Su humor de repente se volvió a ensombrecer.

—No necesito esta frustración ahora, Jahet —dijo.

Maldeev ya era dolorosamente consciente de la inferioridad de su rango entre los comandantes de otras Alas. El comandante del Ala Negra estaba esperando aún su primer envío de draconianos por barco. Hacía por lo menos tres años que el Señor del Dragón Ariakas había comenzado a engrosar sus filas con aquellas criaturas que tenían fama de ser tan malvadas e indestructibles que hacían que los ogros pareciesen débiles. Maldeev sabía que él era el último de los señores de los Dragones en recibir aquellas sanguinarias criaturas, resultado de la corrupción mágica de huevos de Dragones del Bien.

Incluso por detrás de Toede, ese despreciable goblin que no merecía ser llamado Señor del Dragón…

Y luego estaban los rumores que los nuevos reclutas traían sobre caballeros amasando un numeroso ejército en una fortaleza hacia el norte, no lejos de allí. Los dragones de Maldeev hacían vuelos exploratorios de rutina y habían informado acerca de un castillo restaurado cerca de la ciudad de Lamesh; pero Khoal, Dnestr y Neetra habían dicho que el número de efectivos era demasiado pequeño para constituir una amenaza. Sin embargo, la sola presencia de los contumaces caballeros en la región era una espina más en el costado de Maldeev.

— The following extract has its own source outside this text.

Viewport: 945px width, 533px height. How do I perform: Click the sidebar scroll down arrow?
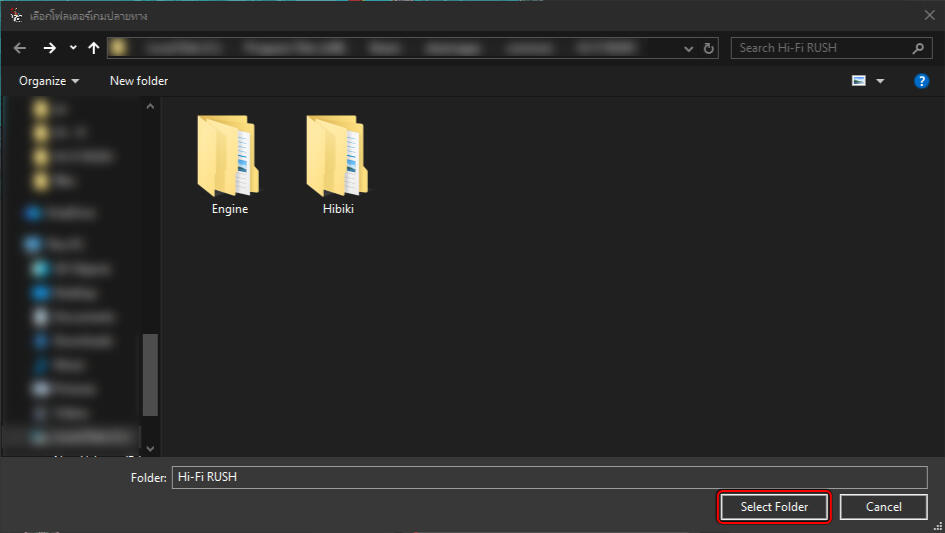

Los ojos del gran señor se entornaron hasta convertirse en dos rendijas mientras volvía a girar enojadamente su sillón hacia al fuego y se desplomaba en él.

—Dile a Khisanth —espetó por encima de su hombro, y después añadió en un tono sarcástico, recordando el consejo de Jahet sobre los dragones—, sugiérele a su alteza que dispone de un día para decidir que tomar a un jinete es «lo mejor para ella».

—¿O qué?

La voz de Maldeev era como un cuchillo afilado mientras miraba fijamente hacia el fuego.

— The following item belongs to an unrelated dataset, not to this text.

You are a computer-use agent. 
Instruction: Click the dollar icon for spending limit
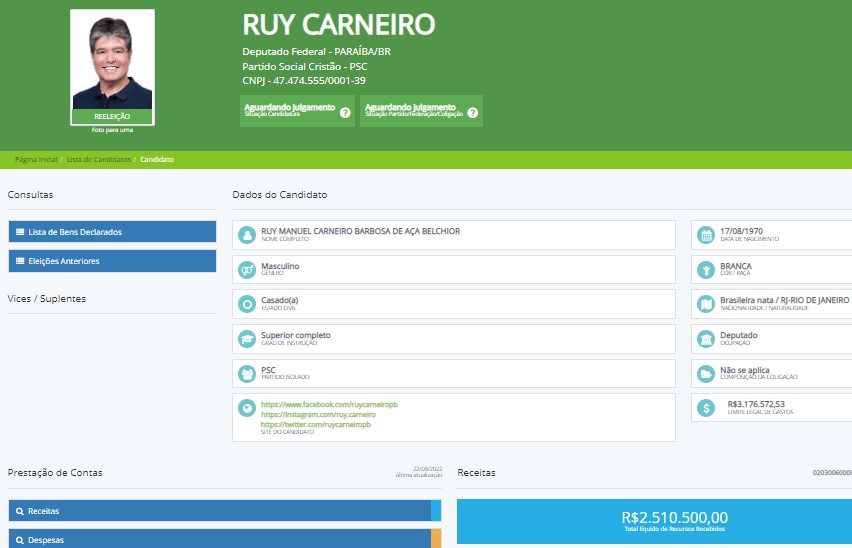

—Confío en que tú te ocupes de que la cosa no llegue a eso porque, dicho sea de paso, también será lo mejor para ti. Procura no decepcionarnos a ninguno de los dos, querida Jahet.

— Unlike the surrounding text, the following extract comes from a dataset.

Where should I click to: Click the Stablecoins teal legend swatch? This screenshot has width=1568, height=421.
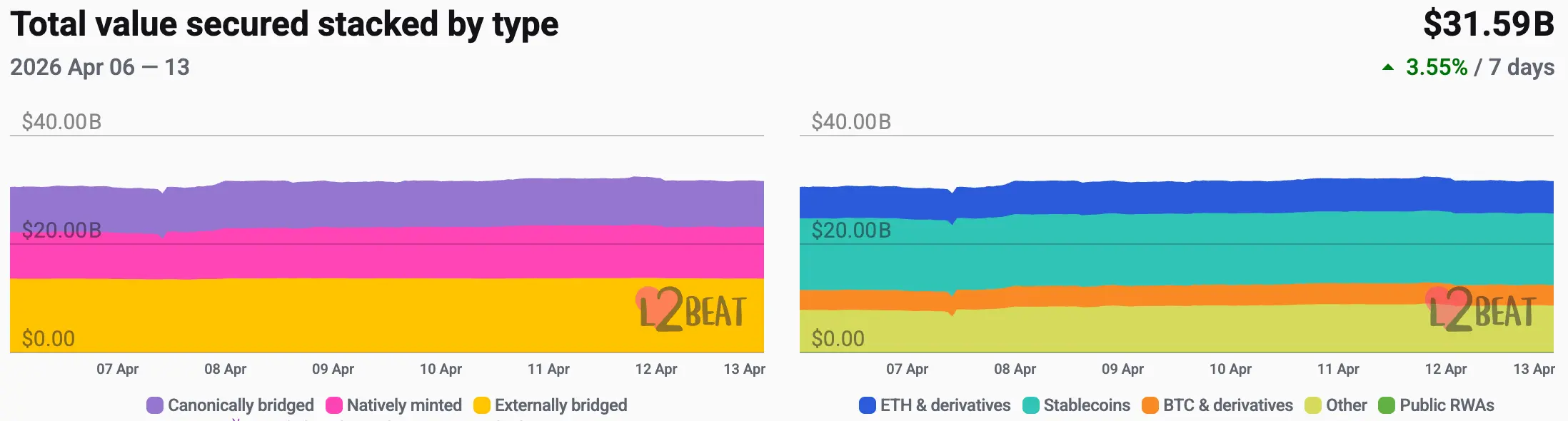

Asintiendo tranquilamente ante la amenaza implícita en la recomendación del gran señor, Jahet no dijo nada. Se puso en pie y caminó con sus andares bamboleantes, hacia la abertura en el muro. Aunque silenciosa, la hembra de dragón diría la última palabra antes de partir para su guarida.

Volviéndose para mirar a Maldeev a los ojos, Jahet vació su vejiga sobre los queridos juncos frescos del Señor del Dragón.